PROBLEM TO WORK ON:
Search the records below for "label"; copy each line that has it.

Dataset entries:
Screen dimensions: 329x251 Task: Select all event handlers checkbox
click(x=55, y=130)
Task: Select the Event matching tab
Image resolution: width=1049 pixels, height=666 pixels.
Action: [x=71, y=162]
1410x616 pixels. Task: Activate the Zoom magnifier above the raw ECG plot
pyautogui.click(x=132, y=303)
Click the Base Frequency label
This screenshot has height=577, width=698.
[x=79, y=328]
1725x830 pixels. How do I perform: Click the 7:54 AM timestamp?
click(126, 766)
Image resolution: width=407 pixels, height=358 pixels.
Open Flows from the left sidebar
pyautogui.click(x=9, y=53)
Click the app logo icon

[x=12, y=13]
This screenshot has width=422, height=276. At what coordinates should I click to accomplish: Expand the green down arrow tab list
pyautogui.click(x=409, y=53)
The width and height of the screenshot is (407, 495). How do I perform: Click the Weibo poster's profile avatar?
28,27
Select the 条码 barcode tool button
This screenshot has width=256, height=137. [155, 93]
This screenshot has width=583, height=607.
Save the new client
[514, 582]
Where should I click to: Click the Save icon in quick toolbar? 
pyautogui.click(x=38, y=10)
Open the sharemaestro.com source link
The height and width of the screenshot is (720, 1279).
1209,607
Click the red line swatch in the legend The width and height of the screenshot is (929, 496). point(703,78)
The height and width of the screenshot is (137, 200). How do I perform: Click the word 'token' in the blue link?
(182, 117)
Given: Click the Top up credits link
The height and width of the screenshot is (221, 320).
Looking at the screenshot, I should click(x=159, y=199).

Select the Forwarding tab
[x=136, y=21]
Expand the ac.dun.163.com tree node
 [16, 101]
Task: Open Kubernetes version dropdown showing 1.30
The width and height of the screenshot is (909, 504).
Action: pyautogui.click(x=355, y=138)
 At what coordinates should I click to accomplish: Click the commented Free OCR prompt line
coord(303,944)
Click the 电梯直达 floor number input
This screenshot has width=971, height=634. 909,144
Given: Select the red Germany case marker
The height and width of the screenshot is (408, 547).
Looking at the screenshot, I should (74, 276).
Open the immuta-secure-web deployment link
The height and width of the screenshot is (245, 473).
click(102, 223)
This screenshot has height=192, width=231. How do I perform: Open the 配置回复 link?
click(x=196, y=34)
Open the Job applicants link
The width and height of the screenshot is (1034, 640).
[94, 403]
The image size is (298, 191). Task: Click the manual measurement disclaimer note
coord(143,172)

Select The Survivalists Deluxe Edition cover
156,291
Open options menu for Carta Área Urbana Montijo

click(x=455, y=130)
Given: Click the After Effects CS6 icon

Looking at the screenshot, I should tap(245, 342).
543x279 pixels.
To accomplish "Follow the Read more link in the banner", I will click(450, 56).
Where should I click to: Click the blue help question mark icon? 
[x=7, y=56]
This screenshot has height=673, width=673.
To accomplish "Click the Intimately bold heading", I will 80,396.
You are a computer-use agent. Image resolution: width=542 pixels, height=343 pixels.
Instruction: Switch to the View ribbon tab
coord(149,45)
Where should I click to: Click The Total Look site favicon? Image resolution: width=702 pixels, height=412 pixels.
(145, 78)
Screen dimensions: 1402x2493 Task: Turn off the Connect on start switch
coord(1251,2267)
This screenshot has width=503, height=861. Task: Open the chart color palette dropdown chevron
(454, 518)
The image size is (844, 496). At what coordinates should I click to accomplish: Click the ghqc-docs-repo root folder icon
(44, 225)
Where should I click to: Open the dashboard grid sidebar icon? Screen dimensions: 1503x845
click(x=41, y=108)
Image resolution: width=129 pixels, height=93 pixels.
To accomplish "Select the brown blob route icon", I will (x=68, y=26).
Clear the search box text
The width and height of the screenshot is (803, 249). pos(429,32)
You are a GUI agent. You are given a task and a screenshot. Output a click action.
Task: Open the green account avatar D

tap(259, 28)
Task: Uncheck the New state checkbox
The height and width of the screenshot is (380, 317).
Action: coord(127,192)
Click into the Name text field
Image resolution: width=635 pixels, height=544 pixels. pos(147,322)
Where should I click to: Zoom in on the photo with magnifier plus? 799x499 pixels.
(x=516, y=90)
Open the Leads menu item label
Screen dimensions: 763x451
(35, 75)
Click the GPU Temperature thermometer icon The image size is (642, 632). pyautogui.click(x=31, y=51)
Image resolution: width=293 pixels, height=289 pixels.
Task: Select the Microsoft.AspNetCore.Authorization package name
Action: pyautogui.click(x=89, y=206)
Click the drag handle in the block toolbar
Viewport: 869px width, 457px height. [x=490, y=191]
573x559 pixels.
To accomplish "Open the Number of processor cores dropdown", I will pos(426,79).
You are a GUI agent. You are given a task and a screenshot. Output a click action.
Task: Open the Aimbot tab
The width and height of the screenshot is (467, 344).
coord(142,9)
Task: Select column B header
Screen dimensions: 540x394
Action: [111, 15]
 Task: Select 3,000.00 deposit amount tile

EXERCISE SOLUTION:
Click the Base Frequency label
Open the Leads menu item label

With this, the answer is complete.